Past attempts to establish a multilateral investment regime through various for a have failed miserably. The first attempt to forge a multilateral agreement on foreign investment was made in the immediate post World War II period. In 1948, the draft Charter to establish an International Trade Organization (ITO) was presented at a meeting in Havana. Notwithstanding the fact that the US government was one of the driving force behind the Havana Charter, the US Congress refused to ratify it. Consequently, the proposal for establishing ITO was given up and the General Agreement on Tariffs and Trade (GATT) was launched as a temporary measure. For nearly four decades since its inception, GATT never brought investment issues under its rubric and maintained the dividing line between trade and investment issues. It was only at the Uruguay Round of GATT negotiations from 1986 to 1994 that the issue of investment was brought within its framework.

The failure to establish ITO was one of the major reasons which facilitated a shift from multilateral to bilateral investment agreements. In the 1950s and 60s, bilateral investment agreements were the dominant instruments of investment agreements. In those decades, majority of bilateral investment agreements were geared towards protecting foreign investors against the threat of expropriation as many developing countries had undertaken nationalization measures in the aftermath of independence from colonial rule.

In the sixties and seventies, international investment negotiations shifted to other for a. Big capital exporting countries led by the US started initiating discussions on investment issues at the OECD. While the developing countries started raising investment issues with an entirely different perspective at the United Nations in the 1970s. The UN initiatives were geared towards drafting a Code of Conduct on Transnational Corporations to curb abuse of corporate power and establish guidelines for corporate behavior in the host countries. Concerned with the fact that the Code was unlikely to serve the interests of capital exporting countries, the US persuaded other developed countries to block the draft Code of Conduct at the UN. Consequently, the Code was not approved. UN initiatives also lost momentum in the eighties when excessive build up of external loans triggered the debt crisis in many developing countries. The drying up of commercial bank lending forced indebted countries to open their doors to foreign investment.

Initiatives at UN did not deter the US from aggressively pursuing the investment liberalization agenda.
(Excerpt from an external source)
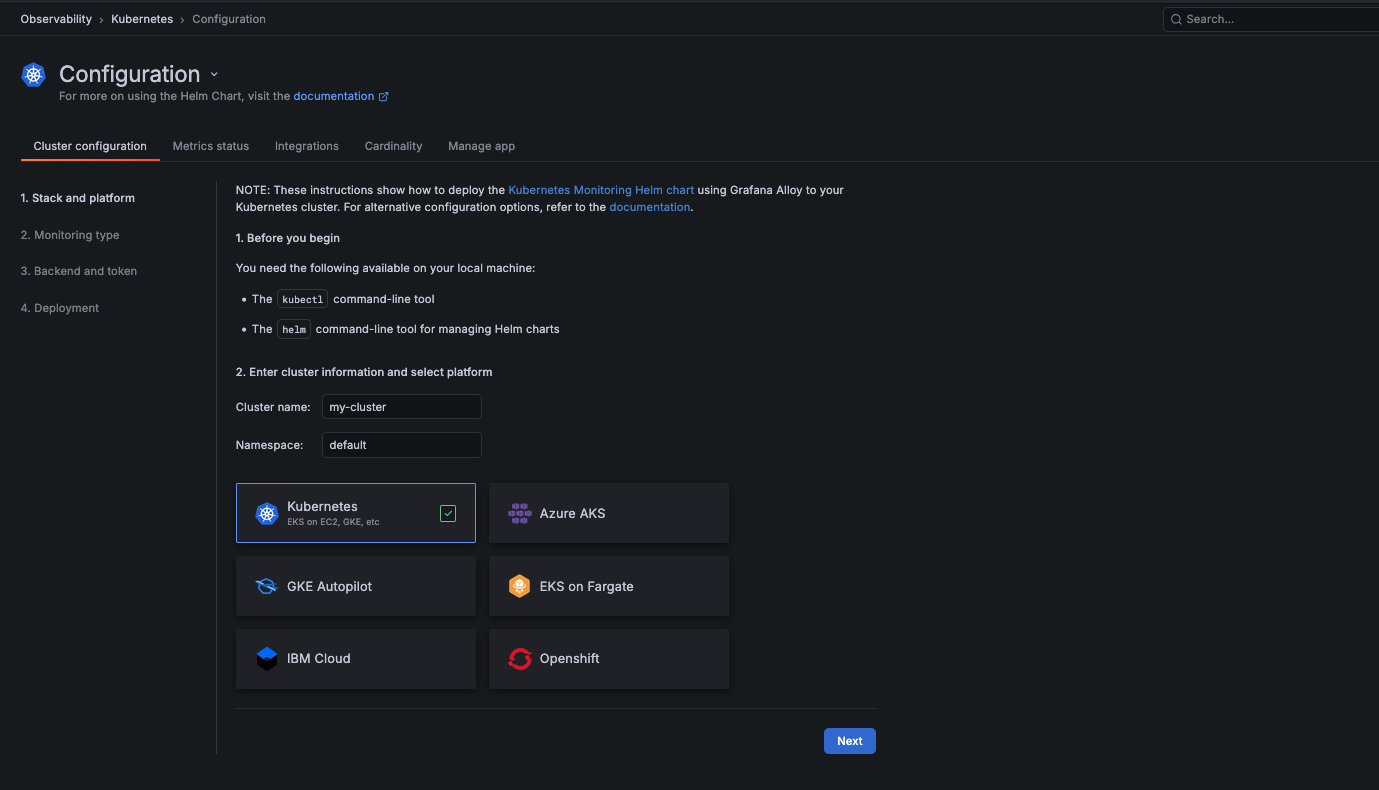1379x790 pixels.
Task: Open the Cardinality tab
Action: click(393, 146)
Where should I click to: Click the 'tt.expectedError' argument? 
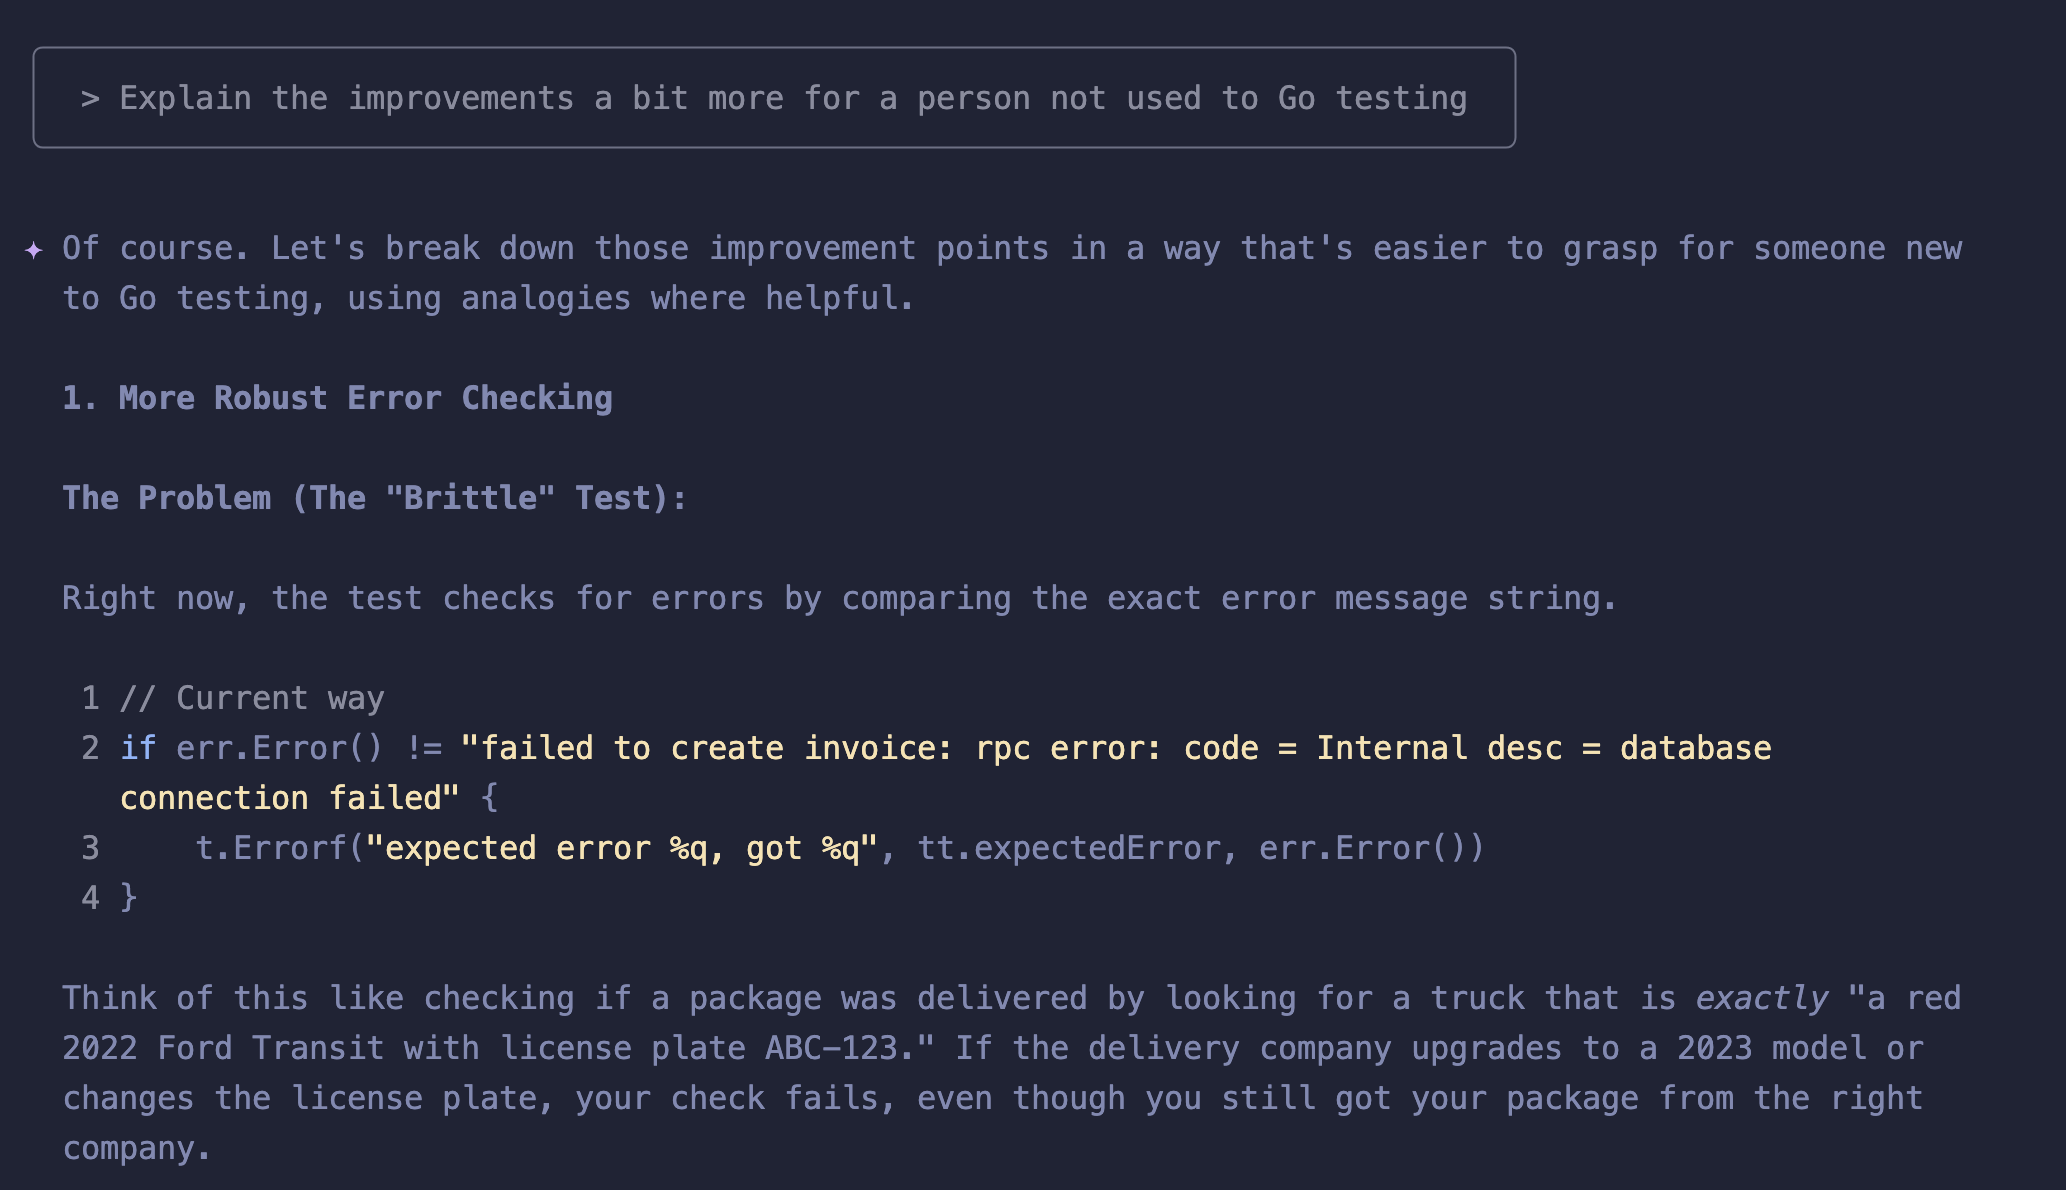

Despite its failure to include investment in the Tokyo Round negotiations during 1973-79, the US remained resolute in pushing a comprehensive agreement on investment at the GATT. By incorporating TRIMs and General Agreement on Trade in Services (GATS) in the Final Act of the Uruguay Round, the developed countries were successful in bringing investment issues under the ambit of GATT. To circumvent opposition from the developing countries, the developed countries led by US also called upon the OECD to launch a comprehensive binding investment treaty known as Multilateral Agreement on Investment (MAI) which included heavy dose of investment liberalization, protection of investors and a dispute resolution mechanism. Because of the differences among the OECD member-countries on certain issues coupled with popular opposition by the NGOs and trade unions, the MAI was finally shelved in November 1998. After the collapse of the MAI negotiations, the Working Group on Trade and Investment at the WTO remains the only multilateral forum where investment issues are under discussion at present.

Current approaches advocating international investment agreements are grounded on several myths. There is no evidence to prove conclusively that investment agreements lead to increased foreign investment in all countries. Nor does it boost the prospects of obtaining investment in future. Since the 1980s, a number of developing countries have carried out wide-ranging investment liberalization measures and have signed numerous bilateral investment agreements, yet they receive less than one-third of total FDI flows. Further, FDI flows are highly concentrated in a few developing countries. Bulk of portfolio investment flows are also concentrated in a few “emerging markets.